**How to complete this task:** Lines in which "Neutral" appears should be pulled from the data below.

**Stored data:**

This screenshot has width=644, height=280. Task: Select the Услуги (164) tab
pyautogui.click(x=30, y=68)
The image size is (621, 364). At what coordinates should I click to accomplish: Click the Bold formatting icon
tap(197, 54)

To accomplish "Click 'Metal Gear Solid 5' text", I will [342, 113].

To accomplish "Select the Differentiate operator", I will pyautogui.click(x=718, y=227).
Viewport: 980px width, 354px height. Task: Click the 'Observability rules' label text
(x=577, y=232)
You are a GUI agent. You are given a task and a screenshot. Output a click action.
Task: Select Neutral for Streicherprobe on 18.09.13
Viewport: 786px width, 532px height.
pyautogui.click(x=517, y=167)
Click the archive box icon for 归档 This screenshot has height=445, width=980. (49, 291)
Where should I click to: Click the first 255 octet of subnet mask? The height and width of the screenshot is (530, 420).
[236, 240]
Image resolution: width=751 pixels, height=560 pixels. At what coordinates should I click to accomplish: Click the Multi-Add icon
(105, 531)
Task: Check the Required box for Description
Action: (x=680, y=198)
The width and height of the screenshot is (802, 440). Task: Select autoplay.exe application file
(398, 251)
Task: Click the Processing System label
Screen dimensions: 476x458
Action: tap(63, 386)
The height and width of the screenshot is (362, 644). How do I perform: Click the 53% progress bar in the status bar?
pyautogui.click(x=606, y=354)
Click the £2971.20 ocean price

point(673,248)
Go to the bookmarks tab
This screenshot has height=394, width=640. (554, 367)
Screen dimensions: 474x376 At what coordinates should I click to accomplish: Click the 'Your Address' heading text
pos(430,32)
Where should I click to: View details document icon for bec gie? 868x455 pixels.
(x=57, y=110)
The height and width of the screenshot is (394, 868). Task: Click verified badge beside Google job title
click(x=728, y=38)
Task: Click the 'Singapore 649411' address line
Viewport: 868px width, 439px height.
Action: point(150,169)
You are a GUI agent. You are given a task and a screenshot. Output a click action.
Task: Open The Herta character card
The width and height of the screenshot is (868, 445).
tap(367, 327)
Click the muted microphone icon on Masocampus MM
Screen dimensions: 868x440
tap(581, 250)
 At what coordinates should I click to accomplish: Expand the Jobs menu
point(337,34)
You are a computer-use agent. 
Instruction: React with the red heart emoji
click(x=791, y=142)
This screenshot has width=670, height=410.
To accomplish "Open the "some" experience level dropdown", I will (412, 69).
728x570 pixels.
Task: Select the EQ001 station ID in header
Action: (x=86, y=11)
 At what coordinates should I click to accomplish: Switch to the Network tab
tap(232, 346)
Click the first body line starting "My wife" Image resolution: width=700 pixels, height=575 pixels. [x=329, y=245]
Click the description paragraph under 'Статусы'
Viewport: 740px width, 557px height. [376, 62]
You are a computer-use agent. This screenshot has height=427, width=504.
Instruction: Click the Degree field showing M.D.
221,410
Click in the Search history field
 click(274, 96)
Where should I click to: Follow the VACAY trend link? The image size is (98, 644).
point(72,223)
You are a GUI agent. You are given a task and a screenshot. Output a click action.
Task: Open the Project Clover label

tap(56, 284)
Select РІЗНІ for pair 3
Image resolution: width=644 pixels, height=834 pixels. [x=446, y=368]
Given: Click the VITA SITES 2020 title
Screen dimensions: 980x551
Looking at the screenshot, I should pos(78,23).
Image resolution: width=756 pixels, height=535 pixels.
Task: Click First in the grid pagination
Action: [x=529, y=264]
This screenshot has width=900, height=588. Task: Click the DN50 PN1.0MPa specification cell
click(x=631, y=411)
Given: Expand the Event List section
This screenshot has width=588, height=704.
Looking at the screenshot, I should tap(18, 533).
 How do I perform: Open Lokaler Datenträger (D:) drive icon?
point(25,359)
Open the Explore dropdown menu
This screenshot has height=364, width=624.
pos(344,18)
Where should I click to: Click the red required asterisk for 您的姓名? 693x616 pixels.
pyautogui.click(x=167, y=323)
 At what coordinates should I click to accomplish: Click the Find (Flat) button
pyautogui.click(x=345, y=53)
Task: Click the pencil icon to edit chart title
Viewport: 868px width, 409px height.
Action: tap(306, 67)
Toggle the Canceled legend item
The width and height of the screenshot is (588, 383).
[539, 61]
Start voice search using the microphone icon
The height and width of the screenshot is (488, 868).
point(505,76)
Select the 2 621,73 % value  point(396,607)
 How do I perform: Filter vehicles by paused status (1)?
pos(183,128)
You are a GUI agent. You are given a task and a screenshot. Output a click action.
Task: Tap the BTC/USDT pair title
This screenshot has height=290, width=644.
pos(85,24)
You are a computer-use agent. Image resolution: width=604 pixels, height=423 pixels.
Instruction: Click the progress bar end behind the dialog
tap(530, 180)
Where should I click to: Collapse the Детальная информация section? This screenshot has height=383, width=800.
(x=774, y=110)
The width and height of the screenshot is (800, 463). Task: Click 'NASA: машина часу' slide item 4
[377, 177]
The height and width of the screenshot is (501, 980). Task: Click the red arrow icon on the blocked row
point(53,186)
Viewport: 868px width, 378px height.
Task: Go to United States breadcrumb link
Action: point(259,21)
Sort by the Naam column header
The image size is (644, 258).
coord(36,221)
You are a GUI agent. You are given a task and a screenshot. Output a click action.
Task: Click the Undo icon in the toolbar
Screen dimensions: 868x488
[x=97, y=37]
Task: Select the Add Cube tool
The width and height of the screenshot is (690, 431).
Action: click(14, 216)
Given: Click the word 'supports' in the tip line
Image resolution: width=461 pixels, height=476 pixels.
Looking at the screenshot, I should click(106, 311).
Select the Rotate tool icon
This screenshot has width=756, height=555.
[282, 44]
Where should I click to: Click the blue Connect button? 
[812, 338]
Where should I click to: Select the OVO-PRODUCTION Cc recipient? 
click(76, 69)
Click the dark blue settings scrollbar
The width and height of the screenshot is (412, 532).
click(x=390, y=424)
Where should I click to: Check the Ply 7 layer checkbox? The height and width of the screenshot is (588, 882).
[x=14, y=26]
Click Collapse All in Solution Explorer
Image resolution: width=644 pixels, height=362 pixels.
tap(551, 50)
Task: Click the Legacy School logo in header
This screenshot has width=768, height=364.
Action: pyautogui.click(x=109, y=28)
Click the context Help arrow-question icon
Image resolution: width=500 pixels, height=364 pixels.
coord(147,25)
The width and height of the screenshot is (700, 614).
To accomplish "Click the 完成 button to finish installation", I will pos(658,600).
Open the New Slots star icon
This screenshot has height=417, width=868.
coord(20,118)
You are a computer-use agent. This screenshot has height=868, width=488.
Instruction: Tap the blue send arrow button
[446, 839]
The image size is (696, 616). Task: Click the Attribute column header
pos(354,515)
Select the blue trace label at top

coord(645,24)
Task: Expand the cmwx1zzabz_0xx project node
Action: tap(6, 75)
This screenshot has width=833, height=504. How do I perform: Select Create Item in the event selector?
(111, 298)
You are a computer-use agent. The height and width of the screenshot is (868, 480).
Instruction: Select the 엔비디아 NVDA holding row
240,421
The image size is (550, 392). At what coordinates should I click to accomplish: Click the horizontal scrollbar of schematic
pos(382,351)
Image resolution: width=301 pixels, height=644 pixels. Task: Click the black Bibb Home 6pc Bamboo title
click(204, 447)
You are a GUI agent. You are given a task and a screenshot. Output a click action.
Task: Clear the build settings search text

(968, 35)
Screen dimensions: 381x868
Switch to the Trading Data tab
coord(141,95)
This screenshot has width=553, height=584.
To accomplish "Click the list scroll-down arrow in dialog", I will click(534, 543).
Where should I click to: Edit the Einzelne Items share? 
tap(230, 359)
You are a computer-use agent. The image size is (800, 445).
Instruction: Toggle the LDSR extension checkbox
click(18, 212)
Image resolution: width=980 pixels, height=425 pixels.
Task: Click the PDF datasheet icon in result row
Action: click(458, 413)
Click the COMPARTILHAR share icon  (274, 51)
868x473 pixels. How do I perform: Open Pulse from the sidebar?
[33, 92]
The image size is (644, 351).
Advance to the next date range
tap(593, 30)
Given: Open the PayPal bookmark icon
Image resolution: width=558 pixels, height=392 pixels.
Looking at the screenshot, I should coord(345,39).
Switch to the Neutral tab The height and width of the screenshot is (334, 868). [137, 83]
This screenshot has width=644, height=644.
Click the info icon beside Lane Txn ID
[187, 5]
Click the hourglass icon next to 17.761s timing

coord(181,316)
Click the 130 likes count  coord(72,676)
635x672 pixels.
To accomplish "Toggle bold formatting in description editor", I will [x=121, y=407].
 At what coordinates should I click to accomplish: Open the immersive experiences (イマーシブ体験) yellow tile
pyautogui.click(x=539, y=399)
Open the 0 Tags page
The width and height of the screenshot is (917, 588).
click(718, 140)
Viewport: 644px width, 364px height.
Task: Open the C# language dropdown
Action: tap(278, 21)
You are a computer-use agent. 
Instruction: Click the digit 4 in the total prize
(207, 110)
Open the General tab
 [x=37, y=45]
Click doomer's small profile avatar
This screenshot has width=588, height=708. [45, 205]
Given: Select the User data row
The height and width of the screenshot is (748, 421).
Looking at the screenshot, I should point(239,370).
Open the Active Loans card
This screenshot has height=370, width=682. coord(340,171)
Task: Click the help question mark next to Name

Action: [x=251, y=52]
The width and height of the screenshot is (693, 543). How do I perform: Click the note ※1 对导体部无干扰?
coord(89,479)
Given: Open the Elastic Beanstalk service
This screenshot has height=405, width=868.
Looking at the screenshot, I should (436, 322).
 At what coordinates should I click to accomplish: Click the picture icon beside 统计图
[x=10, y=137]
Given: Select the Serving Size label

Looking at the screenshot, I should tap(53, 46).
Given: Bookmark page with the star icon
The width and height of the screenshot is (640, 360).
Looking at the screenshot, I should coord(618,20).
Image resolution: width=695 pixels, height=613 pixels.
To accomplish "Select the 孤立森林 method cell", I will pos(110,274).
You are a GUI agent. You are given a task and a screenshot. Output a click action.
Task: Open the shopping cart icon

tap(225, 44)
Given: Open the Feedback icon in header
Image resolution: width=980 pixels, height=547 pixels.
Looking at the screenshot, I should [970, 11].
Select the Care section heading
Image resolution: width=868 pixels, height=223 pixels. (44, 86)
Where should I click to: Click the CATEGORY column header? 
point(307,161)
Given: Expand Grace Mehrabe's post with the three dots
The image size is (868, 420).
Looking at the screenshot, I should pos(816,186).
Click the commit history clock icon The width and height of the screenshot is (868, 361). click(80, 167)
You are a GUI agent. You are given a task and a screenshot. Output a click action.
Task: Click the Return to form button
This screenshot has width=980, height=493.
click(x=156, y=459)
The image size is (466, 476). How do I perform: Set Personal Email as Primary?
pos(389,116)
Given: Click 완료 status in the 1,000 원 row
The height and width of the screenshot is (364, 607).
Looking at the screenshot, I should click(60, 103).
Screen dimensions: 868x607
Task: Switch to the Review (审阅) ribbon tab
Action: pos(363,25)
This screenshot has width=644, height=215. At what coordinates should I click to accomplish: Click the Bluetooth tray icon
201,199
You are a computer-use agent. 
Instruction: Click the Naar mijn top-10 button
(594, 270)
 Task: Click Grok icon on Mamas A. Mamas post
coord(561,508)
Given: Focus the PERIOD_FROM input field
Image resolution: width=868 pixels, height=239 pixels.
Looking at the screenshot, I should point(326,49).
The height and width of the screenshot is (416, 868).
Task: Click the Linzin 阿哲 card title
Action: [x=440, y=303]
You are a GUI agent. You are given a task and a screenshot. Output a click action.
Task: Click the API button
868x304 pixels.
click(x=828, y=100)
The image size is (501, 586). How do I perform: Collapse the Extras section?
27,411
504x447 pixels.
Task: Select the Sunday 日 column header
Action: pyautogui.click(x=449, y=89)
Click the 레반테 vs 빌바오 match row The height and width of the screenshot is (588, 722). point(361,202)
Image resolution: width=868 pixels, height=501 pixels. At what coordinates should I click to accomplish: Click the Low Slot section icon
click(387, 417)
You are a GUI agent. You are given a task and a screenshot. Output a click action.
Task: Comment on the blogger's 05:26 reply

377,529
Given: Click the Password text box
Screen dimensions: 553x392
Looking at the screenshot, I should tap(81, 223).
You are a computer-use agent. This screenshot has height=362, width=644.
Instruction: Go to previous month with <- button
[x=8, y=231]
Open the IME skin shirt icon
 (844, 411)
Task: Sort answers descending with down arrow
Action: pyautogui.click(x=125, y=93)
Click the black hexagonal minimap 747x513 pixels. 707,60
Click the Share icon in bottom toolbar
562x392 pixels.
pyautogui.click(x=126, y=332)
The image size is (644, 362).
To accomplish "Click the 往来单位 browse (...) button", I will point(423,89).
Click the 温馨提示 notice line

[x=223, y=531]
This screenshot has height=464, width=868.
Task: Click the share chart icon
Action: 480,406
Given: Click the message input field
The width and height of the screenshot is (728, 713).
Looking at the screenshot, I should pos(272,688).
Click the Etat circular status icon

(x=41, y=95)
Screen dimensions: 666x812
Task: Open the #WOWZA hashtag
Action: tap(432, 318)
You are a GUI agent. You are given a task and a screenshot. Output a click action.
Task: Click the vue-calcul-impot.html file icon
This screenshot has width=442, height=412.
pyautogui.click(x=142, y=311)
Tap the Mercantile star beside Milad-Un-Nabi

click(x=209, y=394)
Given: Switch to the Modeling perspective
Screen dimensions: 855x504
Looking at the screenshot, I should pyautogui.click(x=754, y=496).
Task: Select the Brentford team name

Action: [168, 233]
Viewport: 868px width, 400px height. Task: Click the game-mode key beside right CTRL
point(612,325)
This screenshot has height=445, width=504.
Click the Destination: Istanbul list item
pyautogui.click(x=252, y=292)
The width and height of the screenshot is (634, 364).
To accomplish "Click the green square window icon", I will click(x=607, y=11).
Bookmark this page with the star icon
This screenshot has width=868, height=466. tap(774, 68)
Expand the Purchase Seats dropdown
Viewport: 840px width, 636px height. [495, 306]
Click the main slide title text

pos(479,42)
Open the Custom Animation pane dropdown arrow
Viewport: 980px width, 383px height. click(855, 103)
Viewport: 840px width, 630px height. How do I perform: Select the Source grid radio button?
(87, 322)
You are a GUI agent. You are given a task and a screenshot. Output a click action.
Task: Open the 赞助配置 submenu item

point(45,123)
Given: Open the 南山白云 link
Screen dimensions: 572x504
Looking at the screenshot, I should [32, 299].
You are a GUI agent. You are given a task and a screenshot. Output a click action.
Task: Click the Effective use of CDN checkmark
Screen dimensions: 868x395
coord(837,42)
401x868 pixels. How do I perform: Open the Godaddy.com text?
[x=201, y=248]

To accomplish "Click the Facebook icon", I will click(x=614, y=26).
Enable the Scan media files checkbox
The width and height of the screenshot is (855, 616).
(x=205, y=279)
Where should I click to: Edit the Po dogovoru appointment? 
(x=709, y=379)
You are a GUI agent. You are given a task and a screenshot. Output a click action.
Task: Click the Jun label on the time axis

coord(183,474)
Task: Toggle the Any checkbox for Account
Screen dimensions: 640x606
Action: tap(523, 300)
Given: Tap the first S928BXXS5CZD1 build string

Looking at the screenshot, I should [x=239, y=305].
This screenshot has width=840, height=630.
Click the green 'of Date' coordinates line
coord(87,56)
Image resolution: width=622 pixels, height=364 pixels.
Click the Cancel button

**Answer section:**
Task: Select Neutral for Streicherprobe on 18.09.13
Switch to the Neutral tab The height and width of the screenshot is (334, 868). [137, 83]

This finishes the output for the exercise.